Task to complete:
Please give back word for word the lines of the material below between the line containing "886x470 pixels." and the line containing "Given: Open the Show-Hide menu", inclusive.

Data records:
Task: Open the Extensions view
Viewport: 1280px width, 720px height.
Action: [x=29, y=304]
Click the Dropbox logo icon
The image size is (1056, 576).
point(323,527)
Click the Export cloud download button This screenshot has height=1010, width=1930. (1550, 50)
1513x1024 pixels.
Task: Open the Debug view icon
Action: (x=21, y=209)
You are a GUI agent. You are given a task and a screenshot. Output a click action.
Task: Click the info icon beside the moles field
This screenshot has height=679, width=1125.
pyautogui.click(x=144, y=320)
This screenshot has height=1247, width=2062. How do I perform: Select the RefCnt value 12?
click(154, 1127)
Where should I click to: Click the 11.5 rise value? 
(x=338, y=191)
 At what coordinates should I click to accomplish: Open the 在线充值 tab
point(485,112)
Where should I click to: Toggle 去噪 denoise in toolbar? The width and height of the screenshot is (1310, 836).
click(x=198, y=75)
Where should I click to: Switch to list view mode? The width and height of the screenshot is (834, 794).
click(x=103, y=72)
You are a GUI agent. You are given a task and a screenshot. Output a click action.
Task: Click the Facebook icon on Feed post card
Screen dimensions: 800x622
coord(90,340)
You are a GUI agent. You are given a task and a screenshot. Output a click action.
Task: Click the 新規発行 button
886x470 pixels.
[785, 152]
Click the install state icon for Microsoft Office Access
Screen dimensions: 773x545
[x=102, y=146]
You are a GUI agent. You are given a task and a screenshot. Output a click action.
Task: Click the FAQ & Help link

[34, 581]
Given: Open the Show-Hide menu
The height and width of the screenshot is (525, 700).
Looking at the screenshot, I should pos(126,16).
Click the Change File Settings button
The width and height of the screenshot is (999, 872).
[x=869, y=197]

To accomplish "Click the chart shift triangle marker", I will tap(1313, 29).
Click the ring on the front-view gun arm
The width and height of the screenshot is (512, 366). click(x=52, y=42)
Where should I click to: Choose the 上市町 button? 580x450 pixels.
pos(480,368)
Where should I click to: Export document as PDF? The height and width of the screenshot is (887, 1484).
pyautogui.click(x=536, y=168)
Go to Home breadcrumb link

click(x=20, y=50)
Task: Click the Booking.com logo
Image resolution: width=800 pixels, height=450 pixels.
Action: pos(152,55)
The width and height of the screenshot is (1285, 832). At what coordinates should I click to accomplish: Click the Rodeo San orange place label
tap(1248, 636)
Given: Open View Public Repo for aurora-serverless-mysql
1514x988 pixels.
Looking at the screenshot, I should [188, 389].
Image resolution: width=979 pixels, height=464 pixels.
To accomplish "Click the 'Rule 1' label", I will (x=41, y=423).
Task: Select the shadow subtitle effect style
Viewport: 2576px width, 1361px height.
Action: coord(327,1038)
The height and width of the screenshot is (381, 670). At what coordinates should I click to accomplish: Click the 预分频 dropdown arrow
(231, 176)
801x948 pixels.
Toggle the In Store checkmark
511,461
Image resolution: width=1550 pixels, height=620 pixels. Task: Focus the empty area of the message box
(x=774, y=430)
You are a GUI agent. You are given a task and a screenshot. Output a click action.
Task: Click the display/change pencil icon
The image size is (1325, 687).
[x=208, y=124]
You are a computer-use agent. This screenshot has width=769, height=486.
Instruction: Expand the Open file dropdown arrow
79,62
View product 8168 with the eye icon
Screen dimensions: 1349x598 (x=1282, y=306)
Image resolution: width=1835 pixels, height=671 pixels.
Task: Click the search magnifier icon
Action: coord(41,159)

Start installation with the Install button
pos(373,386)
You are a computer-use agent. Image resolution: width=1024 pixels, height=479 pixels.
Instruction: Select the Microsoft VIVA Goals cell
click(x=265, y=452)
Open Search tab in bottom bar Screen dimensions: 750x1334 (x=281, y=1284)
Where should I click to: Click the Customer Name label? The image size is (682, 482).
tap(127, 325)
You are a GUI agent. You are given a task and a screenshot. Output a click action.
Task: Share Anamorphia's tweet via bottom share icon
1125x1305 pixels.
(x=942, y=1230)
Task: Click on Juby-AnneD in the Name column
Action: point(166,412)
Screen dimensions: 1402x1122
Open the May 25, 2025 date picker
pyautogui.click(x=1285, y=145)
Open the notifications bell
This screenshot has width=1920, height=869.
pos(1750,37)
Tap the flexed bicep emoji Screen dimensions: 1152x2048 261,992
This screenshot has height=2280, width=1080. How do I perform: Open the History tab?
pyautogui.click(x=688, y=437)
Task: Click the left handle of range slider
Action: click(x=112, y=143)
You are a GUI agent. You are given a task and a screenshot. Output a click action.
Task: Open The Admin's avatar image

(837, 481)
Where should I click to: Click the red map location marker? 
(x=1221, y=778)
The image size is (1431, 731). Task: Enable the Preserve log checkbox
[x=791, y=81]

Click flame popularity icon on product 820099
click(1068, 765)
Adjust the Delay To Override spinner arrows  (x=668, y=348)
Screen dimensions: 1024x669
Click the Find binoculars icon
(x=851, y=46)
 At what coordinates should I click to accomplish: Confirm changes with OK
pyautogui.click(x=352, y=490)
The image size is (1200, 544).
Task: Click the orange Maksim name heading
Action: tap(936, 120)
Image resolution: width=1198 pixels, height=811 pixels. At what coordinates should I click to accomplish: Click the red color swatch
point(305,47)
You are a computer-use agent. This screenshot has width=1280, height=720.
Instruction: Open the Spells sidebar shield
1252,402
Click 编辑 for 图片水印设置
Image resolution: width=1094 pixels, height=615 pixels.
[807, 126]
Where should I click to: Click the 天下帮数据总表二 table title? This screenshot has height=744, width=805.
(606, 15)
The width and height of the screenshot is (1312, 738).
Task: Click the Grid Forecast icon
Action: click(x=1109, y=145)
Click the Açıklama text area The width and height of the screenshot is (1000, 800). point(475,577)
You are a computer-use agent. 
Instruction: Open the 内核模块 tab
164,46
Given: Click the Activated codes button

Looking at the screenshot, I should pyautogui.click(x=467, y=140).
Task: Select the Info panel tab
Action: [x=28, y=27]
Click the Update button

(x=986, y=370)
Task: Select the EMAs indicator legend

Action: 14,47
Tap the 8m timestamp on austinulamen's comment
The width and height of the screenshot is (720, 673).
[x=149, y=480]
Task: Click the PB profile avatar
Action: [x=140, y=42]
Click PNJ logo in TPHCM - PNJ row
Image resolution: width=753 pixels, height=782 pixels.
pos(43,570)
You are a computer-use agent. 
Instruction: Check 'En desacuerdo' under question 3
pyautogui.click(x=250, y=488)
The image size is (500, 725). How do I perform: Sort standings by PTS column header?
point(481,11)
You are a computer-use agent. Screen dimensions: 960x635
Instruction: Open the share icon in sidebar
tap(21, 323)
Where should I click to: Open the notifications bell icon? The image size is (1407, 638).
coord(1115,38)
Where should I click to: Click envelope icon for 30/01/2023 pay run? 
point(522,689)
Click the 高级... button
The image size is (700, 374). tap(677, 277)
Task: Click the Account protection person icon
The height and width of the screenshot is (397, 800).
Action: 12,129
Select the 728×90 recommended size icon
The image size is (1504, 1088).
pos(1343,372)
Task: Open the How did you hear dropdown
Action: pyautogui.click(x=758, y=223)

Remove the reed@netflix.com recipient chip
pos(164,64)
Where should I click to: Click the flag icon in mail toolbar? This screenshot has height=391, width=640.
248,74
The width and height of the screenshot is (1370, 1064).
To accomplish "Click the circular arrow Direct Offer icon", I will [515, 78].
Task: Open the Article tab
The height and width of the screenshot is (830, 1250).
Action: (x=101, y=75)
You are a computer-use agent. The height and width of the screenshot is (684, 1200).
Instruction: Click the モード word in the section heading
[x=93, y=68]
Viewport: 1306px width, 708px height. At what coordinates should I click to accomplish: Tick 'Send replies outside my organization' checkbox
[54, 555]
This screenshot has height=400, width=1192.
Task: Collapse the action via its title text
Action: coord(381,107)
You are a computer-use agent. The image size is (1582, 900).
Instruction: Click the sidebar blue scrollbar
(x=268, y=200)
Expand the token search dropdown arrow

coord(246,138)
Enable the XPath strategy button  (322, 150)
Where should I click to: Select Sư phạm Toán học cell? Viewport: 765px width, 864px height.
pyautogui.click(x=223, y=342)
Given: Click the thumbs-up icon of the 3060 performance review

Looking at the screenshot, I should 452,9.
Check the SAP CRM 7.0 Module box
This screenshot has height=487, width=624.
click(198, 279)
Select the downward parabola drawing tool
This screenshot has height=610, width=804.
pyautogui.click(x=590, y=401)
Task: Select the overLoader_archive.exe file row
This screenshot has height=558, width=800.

Exercise output:
886x470 pixels.
[785, 152]
Click the install state icon for Microsoft Office Access
Screen dimensions: 773x545
[x=102, y=146]
You are a GUI agent. You are given a task and a screenshot. Output a click action.
Task: Click the FAQ & Help link

[34, 581]
Given: Open the Show-Hide menu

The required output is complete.